産業医による労働衛生コンサルは個人事業主になれる?
一方で記事執筆時現在、産業医のバイト代を事業所得にすることは可能なようです。
僕は産業医の嘱託バイトをした事が無いのでわかりませんが、話は聞いたことがあります。
産業医の嘱託バイトを複数掛け持ちし、個人事業主や法人名義の支払いとしてもらい、経費を算入しているようです。
実際、ある程度の地方でも「産業医事務所」と探すと、法人名義での産業医事務所がチラホラ出てきます。

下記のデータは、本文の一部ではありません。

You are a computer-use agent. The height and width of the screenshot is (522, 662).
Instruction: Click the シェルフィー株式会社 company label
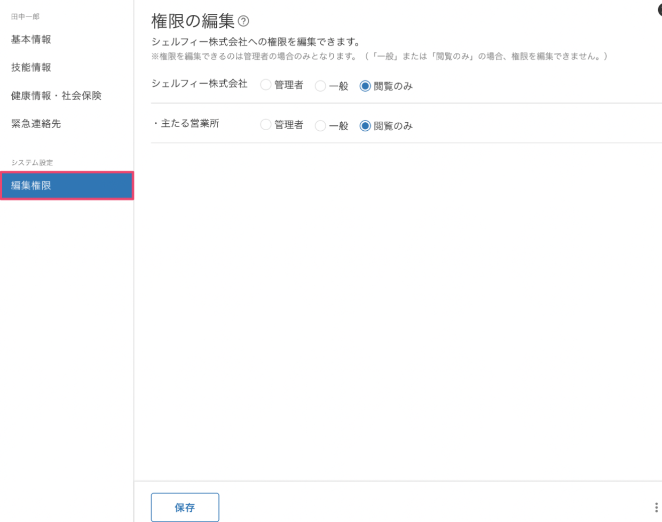click(x=201, y=84)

これなら、産業医の嘱託費用から経費を差し引く事ができるので、節税できますね。
自分で自分に払う給料を決めて、給与所得控除も受ける事ができます。
もしこの方法が今後も継続して可能であれば、オイシイ方法かもしれません。
放射線科の読影バイトは事業所得になる?
放射線科の先生に聞いたところ、読影のバイトを事業所得としてくれる会社もあるようです。
個人的にはかなりグレーかな、と思いますが、現状可能だという事は間違いなさそうです(記事執筆時)。

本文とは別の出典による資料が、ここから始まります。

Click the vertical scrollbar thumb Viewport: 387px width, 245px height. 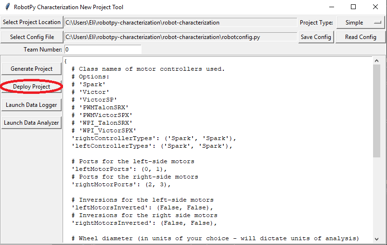(377, 111)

とはいえ、読影バイトに使う経費って一体何があるんでしょう…。
移動も必要無いから交通費も出ないでしょうし、タブレットや通信機器系でしょうか。
健診バイトで事業所得にする方法がある?
どうやら健診専門の仲介業者と、業務委託という形で事業所得として健診バイトの代金をもらう方法があるようです。
しかしながら、医師の業務委託は基本的に禁じられているため、かなりブラックに近いグレーなのでオススメしません。
自由診療系はオーナー次第では事業所得にしてくれる
色々な医師の声を集めたところ、自由診療系のバイトは比較的なんとかしてくれるみたいです。
つまりバイト代を事業所得として扱えるらしいです。
美容とか、脱毛とかですかね。
ただし、オーナーによるようなので一概には言えません。
まとめ
医師のバイト代を節税する方法として
- 経費の参入
これはできない。
また
- 医師のバイト代を事業所得にする
方法も、かつて可能とされていた麻酔科すら禁止された。
逆に可能とされているのは
- 産業医の嘱託バイト
- 放射線科の読影バイト
- 自由診療系
など。
この場合は経費算入ができるため、オイシイ。
しかしながら、今後も続くかどうかはわからない。